▶ [WORK TO BE COMPLETED] Leave the pictures out and reproduce all the entries word for word.

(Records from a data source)
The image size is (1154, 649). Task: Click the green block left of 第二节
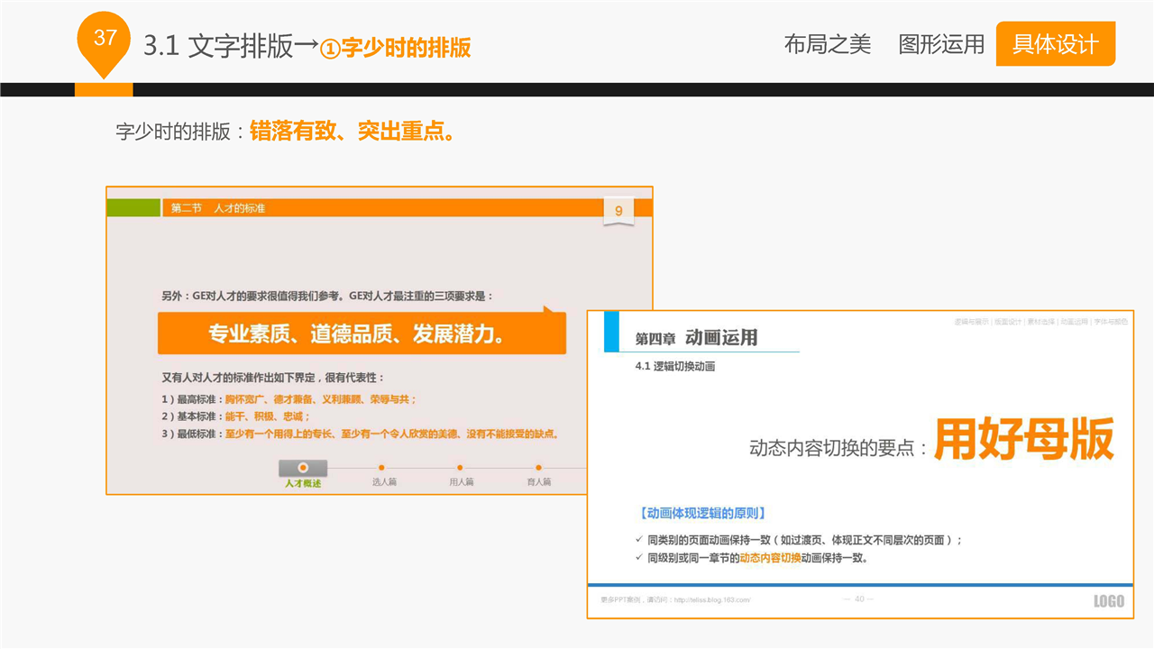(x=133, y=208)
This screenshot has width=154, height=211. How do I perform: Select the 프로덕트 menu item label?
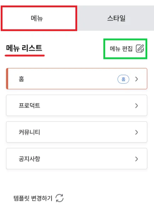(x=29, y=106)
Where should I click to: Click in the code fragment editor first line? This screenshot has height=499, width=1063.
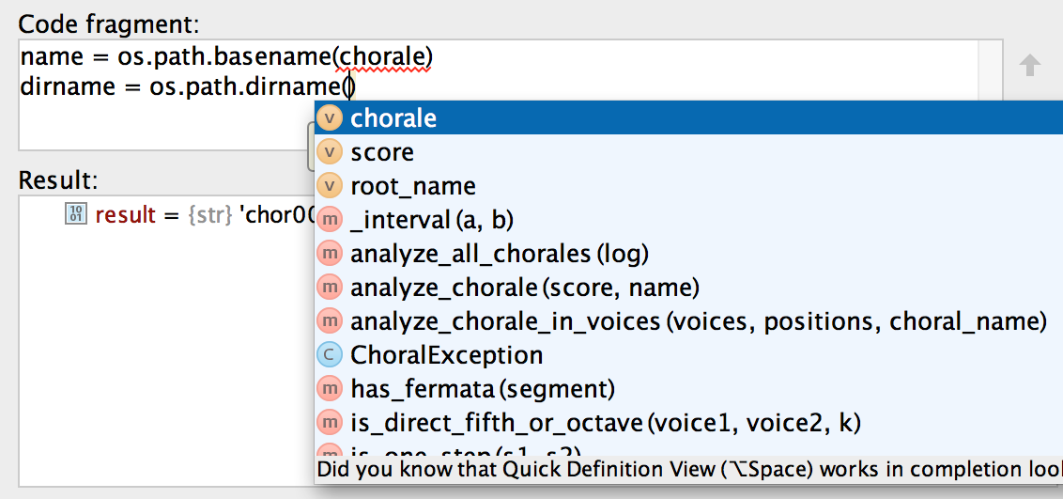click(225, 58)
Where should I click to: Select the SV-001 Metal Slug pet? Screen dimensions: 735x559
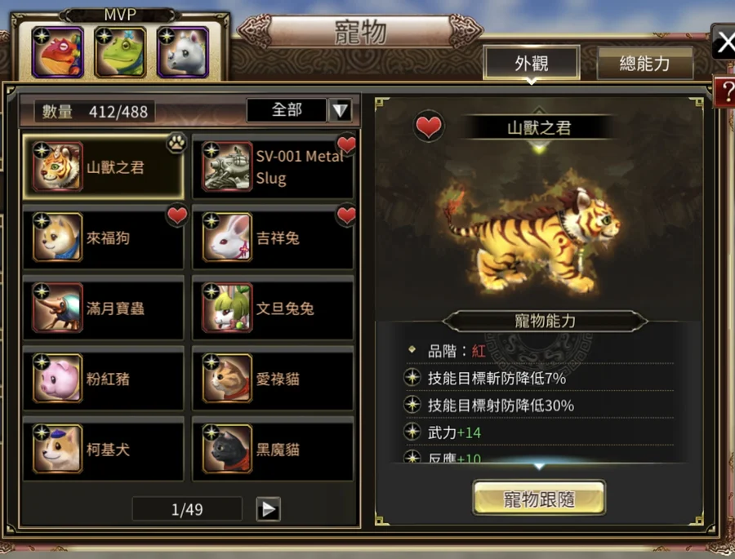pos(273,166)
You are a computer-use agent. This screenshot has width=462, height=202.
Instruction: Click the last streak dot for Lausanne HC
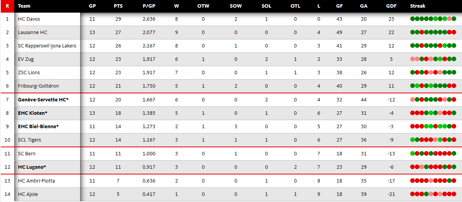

▶ [RESULT OF THIS TASK]
The image size is (1154, 649). Task: Click the green block left of 第二节
(x=133, y=208)
This screenshot has width=154, height=211. How do I perform: Select the 프로덕트 menu item label?
(x=29, y=106)
Where should I click to: Click in the code fragment editor first line? This screenshot has height=499, width=1063.
click(225, 58)
Where should I click to: Select the SV-001 Metal Slug pet? Screen dimensions: 735x559
pos(273,166)
You are a computer-use agent. This screenshot has width=462, height=202.
Instruction: Click the last streak dot for Lausanne HC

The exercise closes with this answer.